Çok kişi merak ediyor, Türkiye’de fiş-fatura pazarlığı niye oluyor?
-Bunda, vatandaşın bilgi eksikliğinin de büyük payı var. Mevzuat "bir mal satılıyorsa KDV onun içindedir" diyor. Levhalar "KDV fiyatlara dahildir" diyor. Alışveriş alıcının "ne kadar?" sorusuna satıcının cevabı "30 Lira + KDV" ya da 100 Lira + KDV" ve hemen cümlenin devamı: "Eğer fiş almazsanız KDV’yi düşerim." oluyor. Alıcı da, "ne yapacağım ben fişi, düşün" diyor.
Maliye Bakanlığı’nın televizyonlarda, gazete ilanlarında, panolarda örnekler vererek, bazı mizanseller yaparak, "KDV fiyatın içindedir, aksini kimse söyleyemez, itibar etmeyin" deyip, baskı yapması lazım. Türkiye’de kayıtdışının önemli nedenlerinden biri "+KDV"dir. KDV fiyatlara dahildir. "+KDV diye bir şey söylenemez, söyleyenler suç işliyorlar ama ülkenin maliyesi bu konuda sessiz kaldığı için insanlar "+KDV" diye bir şey var zannediyorlar. Halbuki ’kaldır kafanı kardeşim, bak levhaya, fiyatlar KDV’ye dahildir.’ yazıyor." demek kadar basit.
Türkiye’de kaçağın en önemli nedeni "+KDV"dir. Üstelik bunu çözmekte çok basit, kanun çıkarmaya bile gerek yok. Bir müdahale ile olay çözülür, kayıtdışının önü kesilir.
VATANDAŞ VERGİ UZMANI DEĞİL
Vatandaş "vergi uzmanı" olmadığı için bu ayrıntıyı bilmiyor, saf saf "Peki fatura almayayım" diyor. Bu konuda yeni bir düzenleme yapılıp, tüm satışlar ve hizmetler için bedelin "+KDV" şeklinde belirtilmesi önlenmeli. Hatta vergi mükelleflerine yapılan satış ve hizmetlerde de KDV, bedelin içinde yer almalı. Malın ya da hizmetin bedeli açıklanırken "+KDV" denilmesi önlenirse, bir de fiş ve faturalara "kazı-kazan" getirilerse, belgesiz satışlar ve kayıtdışılık büyük ölçüde engellenmiş olur.
Şarabın yüzde 70’i kaçakİstemiyoruz dediğiniz "dünya rekoru" vergilerin, kayıtdışını olumsuz etkileme yönü var mı ?

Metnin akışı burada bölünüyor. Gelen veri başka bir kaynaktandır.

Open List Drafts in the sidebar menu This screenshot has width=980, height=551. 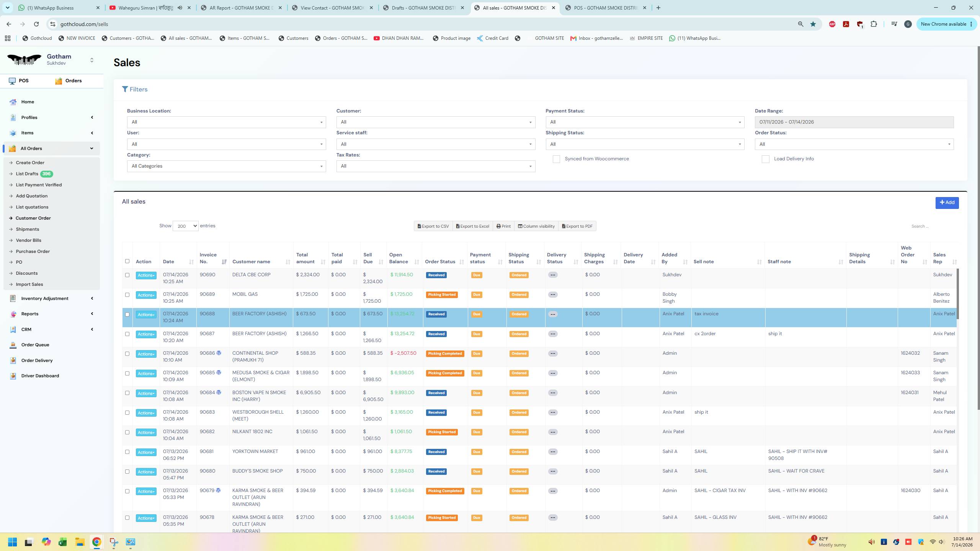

- Olmaz olur mu? En somut olanı şarapta. Türkiye’de şarap üretiminin yüzde 70’i kaçak yani kayıtdışı üretilip, kayıtdışı satılıyor. Kaçak akaryakıt, yılların sorunu ve burada ifade edilen kayıp, 2.5 milyar YTL. Cep telefonundaki dünya rekoru vergiler, başka yöntemler geliştirilmesine neden oldu. 22 milyon kişi internet üzerinden haberleşiyor. Böyle olunca Maliye; yüzde 25 Özel İletişim Vergisi, yüzde 18 KDV gibi vergileri, Hazine de yüzde 15 Hazine Payı’nı alamıyor.